Engin Dinç’in röportajı 

Darülaceze bugün dünyada örneği olmayan, hatta dünyaya örnek olan bir kuruluş. 2. Abdülhamit Han’ın kendi özel eşyalarını satarak kurduğu bu müstesna kuruluş, giriş kapısının üzerinde yazdığı şekliyle Bab-ı Şefkat, kimsesiz insanlarımızın yuvası olmayı bir asırdan fazla bir zamandır sürdürüyor. Darülaceze’nin çoğu yaşlı 520 yaşlı insanımız bulunuyor. 25 de 0-3 yaş grubu kimsesiz çocuğa bakılıyor. Peki Darülaceze nasıl bir kurum? Ne zaman kuruldu? Nasıl hizmetler veriyor? Darülaceze’ye nasıl yardım yapılabilir? Tüm bünları Darülaceze Başkanı Nevzat Bayhan’la konuştuk. 

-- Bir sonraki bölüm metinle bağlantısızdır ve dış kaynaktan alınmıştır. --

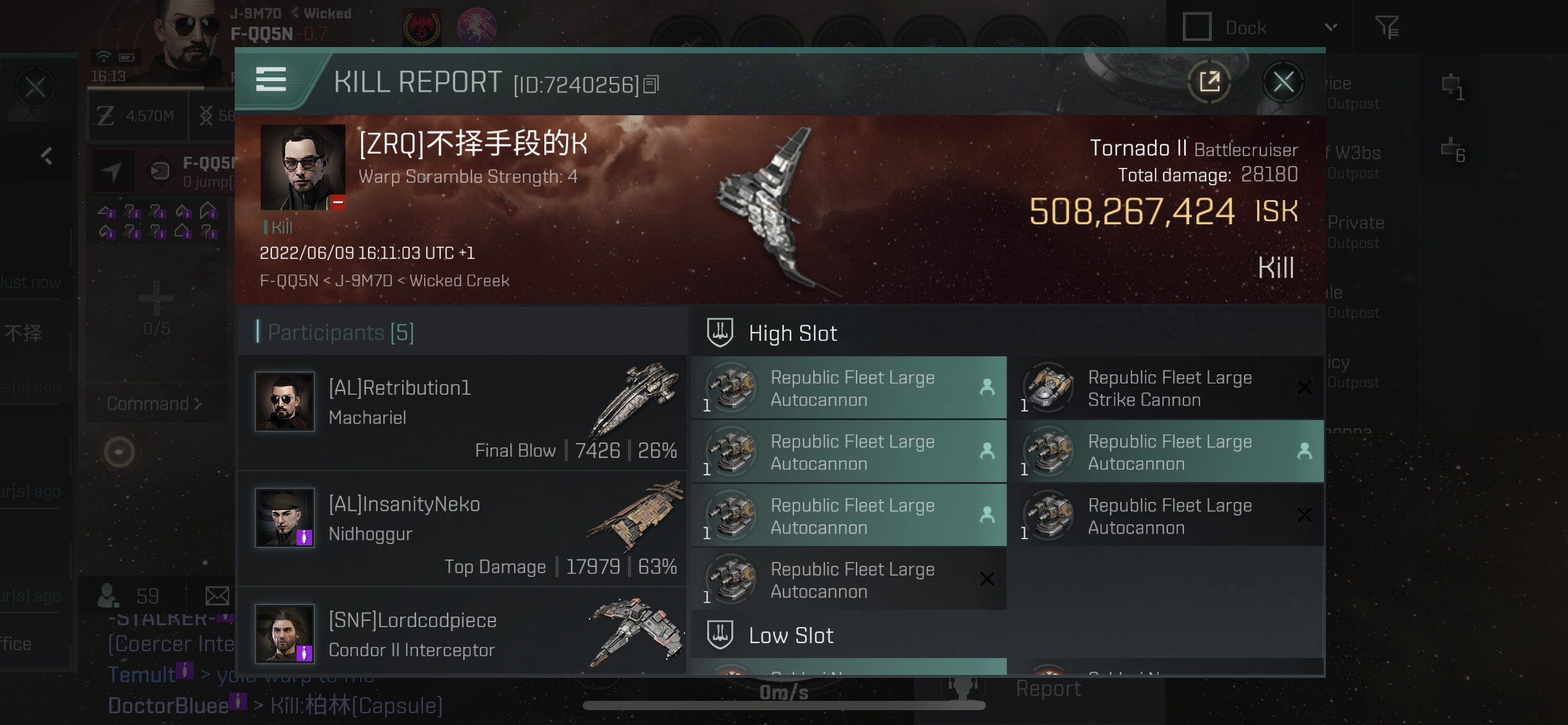The width and height of the screenshot is (1568, 725).
Task: Tick the Dock checkbox
Action: click(1196, 27)
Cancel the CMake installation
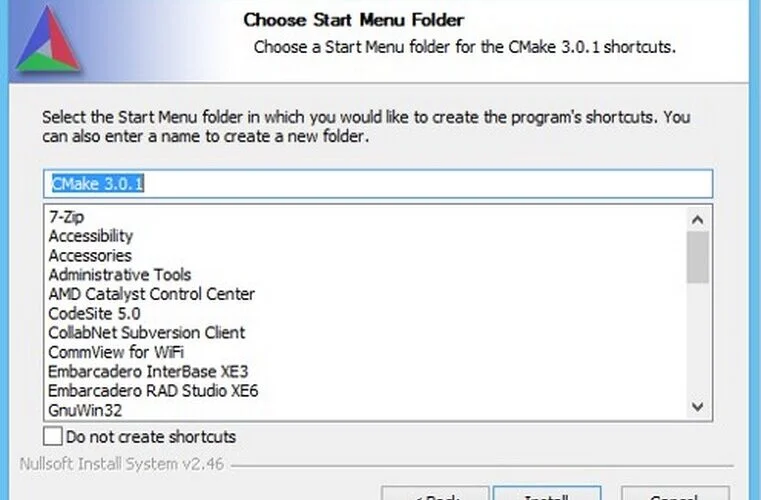Image resolution: width=761 pixels, height=500 pixels. 675,493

Darülaceze çok köklü bir kuruluş. Abdülhamid zamanında kurulmuş.  Darülaceze’nin geçmişi ve bugün yaptığı hizmetler hakkında bilgi verir misiniz? 

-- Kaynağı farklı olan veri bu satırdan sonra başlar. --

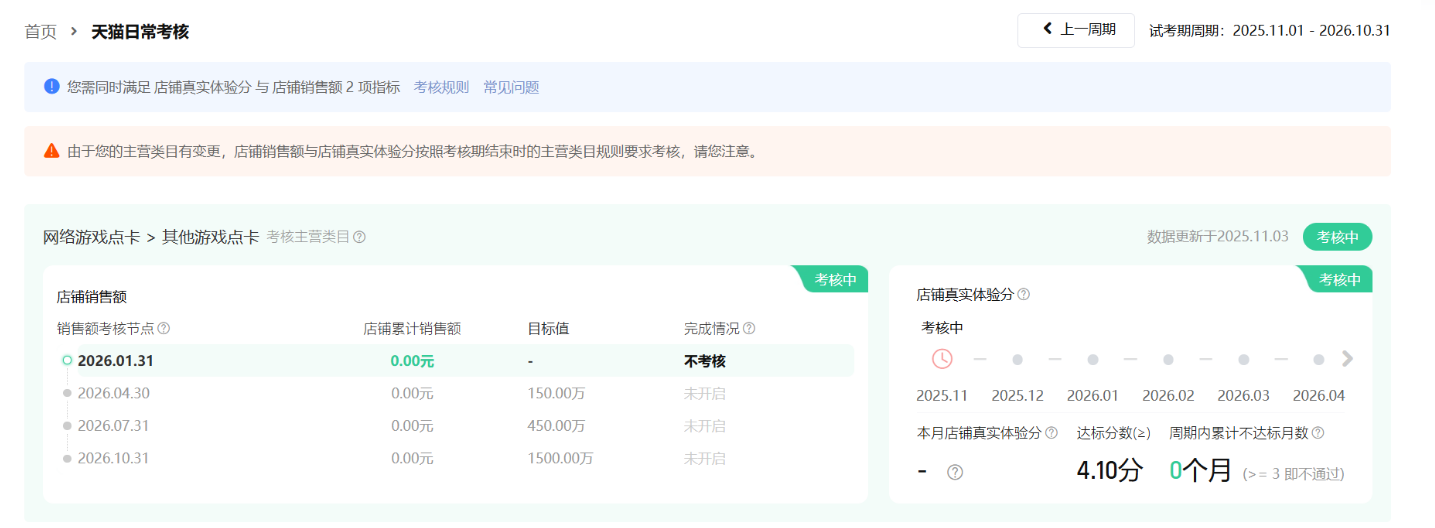
Task: Click help icon next to 销售额考核节点
Action: point(164,328)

Darülaceze fikri 1890’lı yıllarda gündeme geldi. Niye gündeme geldi? 19. yüzyılın, 1800’lerin sonu. Osmanlı için çok sıkıntılı, acıklı, ıstıraplı, bir evredir. Devlet, bir müddet 3 kıtada adaleti dağıtmaya çalışırken zayıflaması ile birlikte ülkeyi müstevliler işgal etmeye başlamış. İngilizler önce Kıbrıs’ı sonra Mısır’ı işgal ediyorlar. İtalyanlar zaten hemen Libya’ya çıkarmaya başlıyorlar. Fransızlar ise nerdeyse Orta Afrika’ya kadar olan yerleri işgal ediyorlar. Sadece orası olsa yine iyi. Balkanlarda Yunanlılar, Bulgarlar, Makedonlar, Hırvatlar, Sırplar onlar da başkaldırmış durumda. Her taraf kan gölü. Kafkaslar’da durum farklı değil. Ortadoğu’da zaten hiç kan durmadı. 

Darülaceze’deki

Öyle bir zamanda gayrı Müslimlerle böyle bir savaş halindesiniz. Her savaşın da maalesef en mağdurları dul, yetim ve kimsesizler oluyor. Onlarında sığınacakları tek yer var; Dersaadet olarak bilinen yani Mutluluk Diyarı olan İstanbul. Yetişebilenler buraya geliyor. Önce evler, bürolar, devlet daireleri, parklar, yollar dolmaya başladı. Abdülhamid Han bir şefkat padişahı aynı zamanda. Hakikatten şefkatli bir insan. Mesela onun 33 senelik dönemimde kendisine o kadar saldırılmasına rağmen kimseyi idam ettirmemiştir. Yani biz zannediyoruz padişah denilince kelle vurduran biri olur, öyle değil. Yani düşünün Harekât Ordusu kendisini tahttan indirmek için geliyor. Saray muhafız ordusu diyor ki, “Bu gelenleri biz yarım saat içinde biçeriz. ”diyorlar. Abdülhamid Han da “Siz kardeş kanı mı dökeceksiniz?”  “Efenim sizi tahttan indirmeye geliyorlar.”  “Kardeşkanı dökülmekten ise bırakın tahtı, canımdan bile vazgeçerim.” diyor. Böyle bir padişah. 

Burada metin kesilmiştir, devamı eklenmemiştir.